Когда все закончилось, Илюша Шахновский впервые в жизни напугал бабушку, явившись домой в состоянии тяжкого алкогольного опьянения. Собственно, домой Шахновский не сам пришел: Никита его принес, ибо передвигаться самостоятельно сын славного народа был не в состоянии. Напился Илюша не с радости, а с горя. Несмотря на все мучения и отличные ответы Никиты, победить тупую неповоротливую машину совкового образования у них не получилось – все оценки в дневнике Верховцева остались прежними. Учителя не пожелали признать свои ошибки. Директор принял сторону педагогов, лишь одну поблажку сделал: довольный собой, снисходительно похлопал Шахновского по плечу и пообещал из комсомола его не исключать. Однако Илья милостыню от директора не принял и заявил бабушке, что собирается по собственному желанию выйти из рядов ВЛКСМ, потому что больше не верит в идеалы коммунизма и светлое будущее. Бабушка на подобный финт внучкб отреагировала стойко: в обморок не упала, лишь побелела, как мел. Мировая бабушка была у Ильи, она с самого начала знала, чем дело закончится, но внука поддерживала во всем. Поддерживала, хотя Верховцев чувствовал, что она побаивается их товарищества и особой симпатии к нему не испытывает. Слишком разными они были – интеллигент Илья и он, грубый нечесаный громила из бедной семьи, в поношенных штанах и стоптанных ботинках. Но в тот день, как ни странно, ее отношение к Никите вдруг резко изменилось, она приняла его и одобрила его дружбу с внуком. Никита впоследствии пытался анализировать этот факт и предположил, что, возможно, бабушка Шахновского почувствовала в Никите своего, потому что опасные заявления Ильи о его разочаровании в идеалах коммунизма были восприняты Верховцевым без всякого столбняка и проявлений первобытного страха, а с достойным пониманием сути вещей.

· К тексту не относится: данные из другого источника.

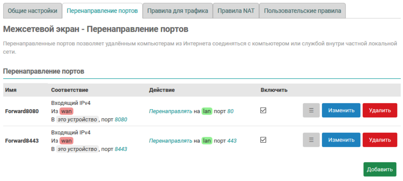Click the Forward8443 rule name
403x181 pixels.
[x=22, y=141]
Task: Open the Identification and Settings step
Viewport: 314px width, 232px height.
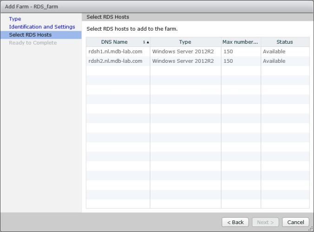Action: click(x=42, y=27)
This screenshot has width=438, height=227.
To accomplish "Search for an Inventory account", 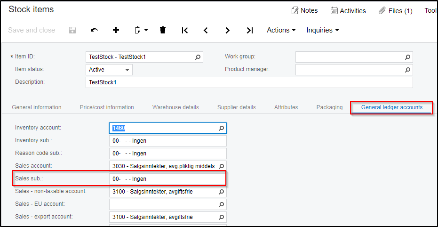I will (x=221, y=128).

Никита помог бабушке Ильи привести внучкб в чувство под холодным душем, уложил его в постель, и затем они вдвоем спокойно отправились пить чай с вишневым вареньем, словно ничего не случилось. Когда пришло время прощаться, бабушка Ильи пригласила Верховцева погостить на их даче – это была не ответная любезность с ее стороны, а выражение искренней признательности хулигану. Никита, поборов неловкость, согласился: дачи у него не было, париться в душной Москве, обнищавшей летом на ровесников, не хотелось, и последним веским и довольно противоестественным для Никиты аргументом в пользу его согласия стало то, что Никита не мог оставить Шахновского одного: почувствовал какую-то непонятную ответственность за его судьбу. Морской узел, которым связал их директор школы, а может быть, и не директор вовсе, а сам Илюша Шахновский или что-то другое, необъяснимое, принятое называть словом «дружба», – порвать этот узел им так и не удалось.